***** Kaynak metin *****
Kıvılcımlı sempozyumu izlenimleri

Hikmet Kıvılcımlı Sempozyumu 17-18 Ocak tarihlerinde Mimar Sinan Üniversitesi’nin Sedat Hakkı Eldem Oditoryumu’nun 500 kişiyi ağırlayabilecek kapasitesini zaman zaman zorlayacak raddede bir dinleyicinin katılımıyla gerçekleştirildi.  Son derece başarılı organizasyon süresince gerek konuşmacıların kendilerine ayrılan sürelere sadakati, gerekse de katılımcıların ‘teneffüs’ sonlarında salonda toplanma hususunda sergiledikleri disiplin, benzer başka buluşmalara nispetle takdire şayandı. Bir kısmı sempozyumda sözlü olarak takdim edilecek bildirileri içeren bir kitabın önceden hazırlanmış olması titizliği de ayrıca tebrik edilmeyi gerektiren bir husus.

Sempozyum, salonu tefriş etmek üzere pankart şeklinde asılmış, Kıvılcımlı’nın bütün teorik çabasının gerisindeki kabulü mükemmelen özetler nitelikteki şu ibare altında gerçekleşti: “Geç gelmişliğin faziletlerinden faydalanamayanlar, geç kalmışlığın reziletleri içinde bunalır.” Gerçekten, Kıvılcımlı’nın düşünce evrenini bundan daha iyi özetleyebilecek bir cümle tasavvur etmek zordur. Geç gelmişliğin faziletlerinden faydalanabilmek ancak geç gelinmiş olduğunu idrak ile mümkündür. İlk adımı atmadan ikincisini atmak mümkün değildir. Kıvılcımlı her iki adımı atmaya çalışmış olmakla biriciktir.
***** Verilen bilgiler *****
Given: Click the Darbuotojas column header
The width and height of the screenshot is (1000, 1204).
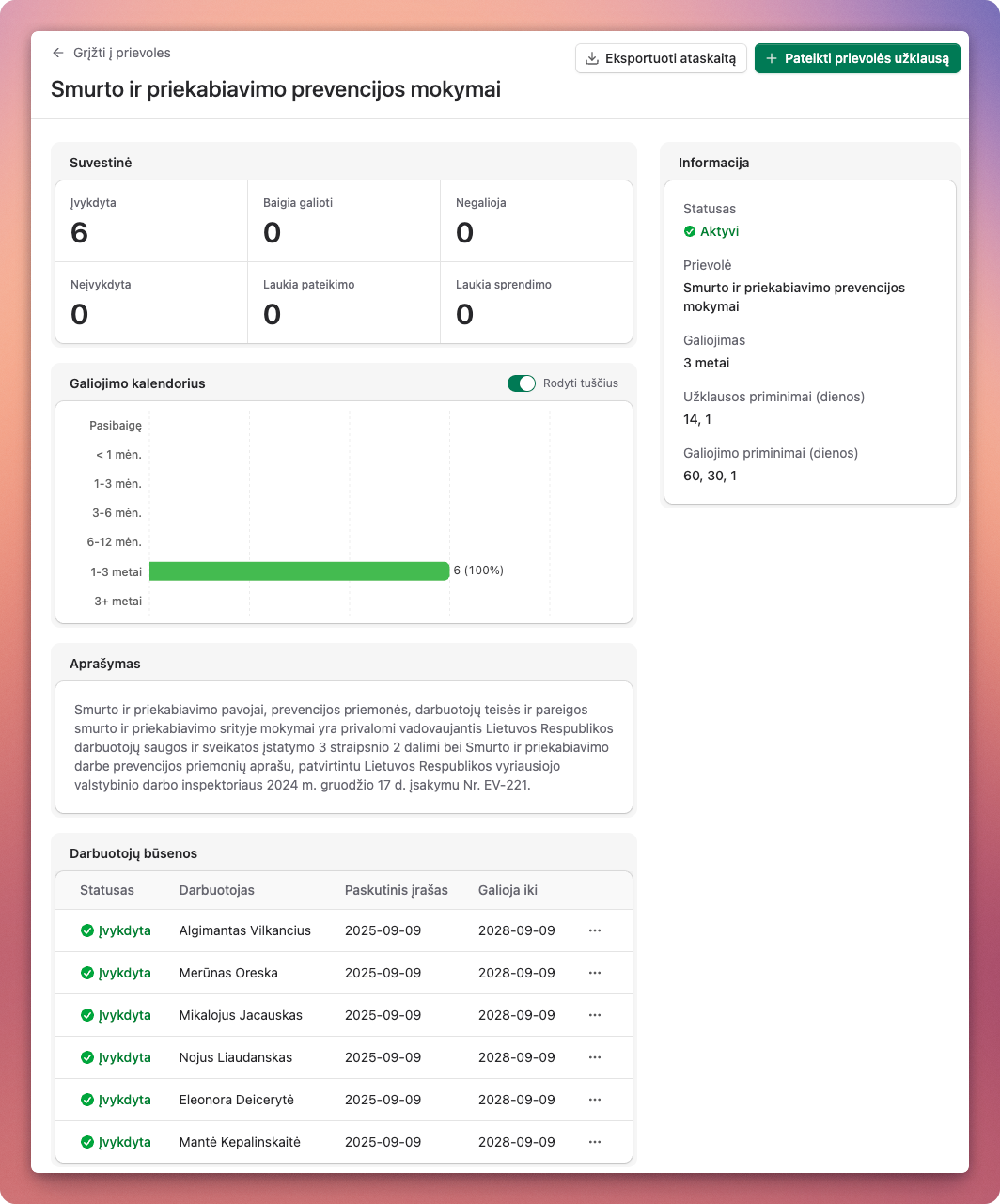Looking at the screenshot, I should (x=216, y=890).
*****
--- Görev tanımı A ---
Kıvılcımlı sempozyumu yazısında “Hikmet Kıvılcımlı Sempozyumu 17-18 Ocak” diye başlayan paragrafı, ana bilgilerini koruyarak madde madde kısaltın.
--- Görev tanımı B ---
Kıvılcımlı sempozyumu yazısını, son cümlesinden sonra gelecek bir paragrafla sürdürün.
Buradaki satırların bu işle hiçbir ilgisi yoktur.

--- Yazılı yanıt A ---
- Hikmet Kıvılcımlı Sempozyumu 17-18 Ocak'ta, Mimar Sinan Üniversitesi'nin Sedat Hakkı Eldem Oditoryumu'nda yapıldı.
- 500 kişilik salonun kapasitesini zaman zaman zorlayan bir dinleyici kitlesi katıldı.
- Organizasyon son derece başarılıydı.
- Konuşmacılar kendilerine ayrılan sürelere uydu.
- Katılımcılar aralardan sonra salona disiplinle döndü. Bu durum, benzer buluşmalara göre takdire değerdi.
- Sözlü olarak sunulacak bildirilerin bir kısmını içeren bir kitabın önceden hazırlanması da tebriki hak ediyor.

--- Yazılı yanıt B ---
Açılış konuşması, Kıvılcımlı’nın mücadele yaşamını özetleyen odyovizüel bir sunumun ardından, Oktay Etiman tarafından takdim edildi. Etiman’ın konuşması, Hikmet Kıvılcımlı’nın ismi geçtiğinde pek çok sosyalisti saran iki duyguyu, yani sebatkârlık ve üretkenlik karşısında duyulan hayranlık ile eserleriyle geç tanışmış olmaktan duyulan pişmanlığı bir arada dile getirerek salonu gün içerisinde cereyan edecek oturum ve tartışmalara başarıyla hazırladı . İlk oturumun ilk konuşmacısı olan Mehmet Akyol, “Kıvılcımlı’nın Düşünceleri Doğrultusunda Sendikal Hareketin Yeniden Yapılanması” başlıklı bildirisinde, İsviçre’de sürdürdüğü sendikacılık faaliyetinin kendisine telkin ettiği, mevcut haldeki sendikal örgütlenmelerin türdeşlikten uzak görünümdeki işçi sınıfını kapsayabilirliğine ilişkin bazı sınırlara ve Kıvılcımlı’nın bu sınırları daha esnek biçimde temellük edebilmek için sunduğu olanaklara dikkat çekti. Aynı oturumun ikinci konuşmacısı olan Ayhan Bilgen’in “Siyasetin Toplumsallaşmasında Dine Yaklaşım ve Kıvılcımlı Dersleri” başlıklı mütevazı ve sıcak sunumuyla birlikte, sempozyumun her iki gününde de başat temalardan birini oluşturacak olan Aydınlanma yergisinin tayin edici olduğu bir atmosfere ilk adımlar atılmış oldu.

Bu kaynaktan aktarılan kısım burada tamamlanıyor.